For our money, his decision not to pinch-hit for Lance Berkman — who hits so poorly against lefties he probably shouldn’t even bother being a pinch hitter — with Austin Kearns when the bases were loaded in the bottom of the eighth was even more inexplicable. (Joe Sheehan, whom you really must follow on Twitter, was the first to scream this, in real time.) But the intentional walk is how this one will go down in history.
By the ninth inning, it didn’t matter, though: The Yankees, in their own stadium the last two nights, have been outscored 14-0 from the sixth inning on. Oh, oh, with everything else going on, we totally forgot to mention that Mark Teixeira got hurt. Yeah: We know, right? He strained his hamstring trying to run out a grounder in the fifth inning, and the Yanks certainly missed him: His replacement, Marcus Thames, struck out in his only plate appearance, against a right-hander, and he was unavailable when Berkman was befuddled against a left-hander. Teixeira will have an MRI tomorrow morning, which isn’t ideal, but it’s really not ideal when the Yankees are supposed to play at 4 p.m. on Wednesday, which they are.
(Update: Teixeira’s officially out for the rest of the postseason. By that, we mean “Game Five.”)

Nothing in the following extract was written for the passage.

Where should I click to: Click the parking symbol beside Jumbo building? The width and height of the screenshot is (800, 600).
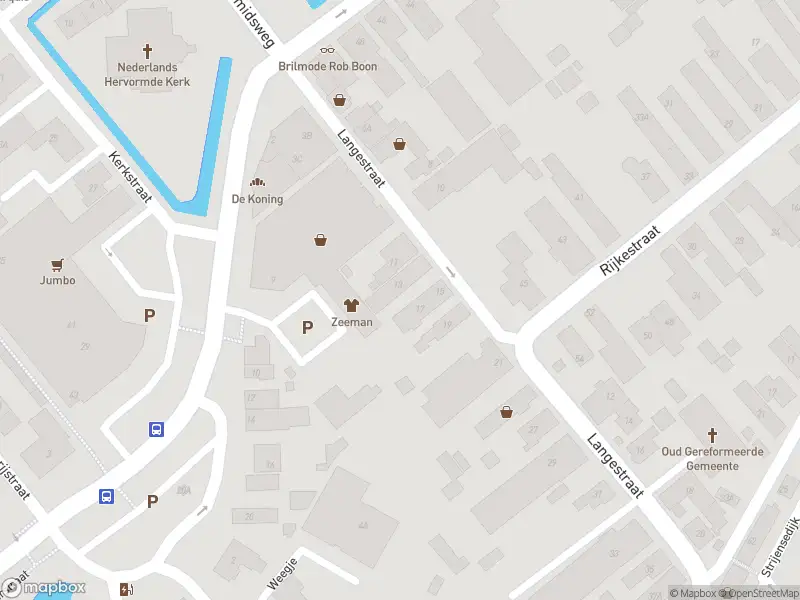(x=149, y=316)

Listen: This is obviously the worst-case scenario. Forget Cliff Lee; the Yankees will have to be extremely fortunate — and show a fortitude they haven’t shown this series — just to be so lucky to see Lee again. It is frighteningly possible that the Yankees season could be over by 7:30 Wednesday night. The Yankees have CC Sabathia on Wednesday afternoon against C.J. Wilson, a pitching match-up that favors them. They have another one on Friday night that favors them, if less so. They can get there. Three wins is not four. There is no clock in baseball. This doesn’t have to be over just yet. But boy: It sure does feel over, don’t it? Truthfully: It’s felt over for a while.
Oh, and one note to end here: The inevitable consequence of billion-dollar cathedrals of luxury boxes is a wealthier, more corporate, less engaged fan. It happens. We get it. But it was astounding, and deeply depressing, to see the massive number of empty seats at Yankee Stadium in the seventh inning tonight. (In the ninth inning, down by seven runs, we suppose we understand.) It was a long game, on a Tuesday night, and everybody’s gotta go to work Wednesday, all understood. But considering how many amazing October nights the Yankees have given their fans over the last fifteen years, and considering the tying run was at the plate in the eighth inning, it must have been harrowing for Yankees brass to see so many fans head for the gates. We don’t want to see anyone mocking Los Angeles sports fans anymore. The new Yankee Stadium has turned Yankees postseason crowds into something we don’t recognize, and don’t want to.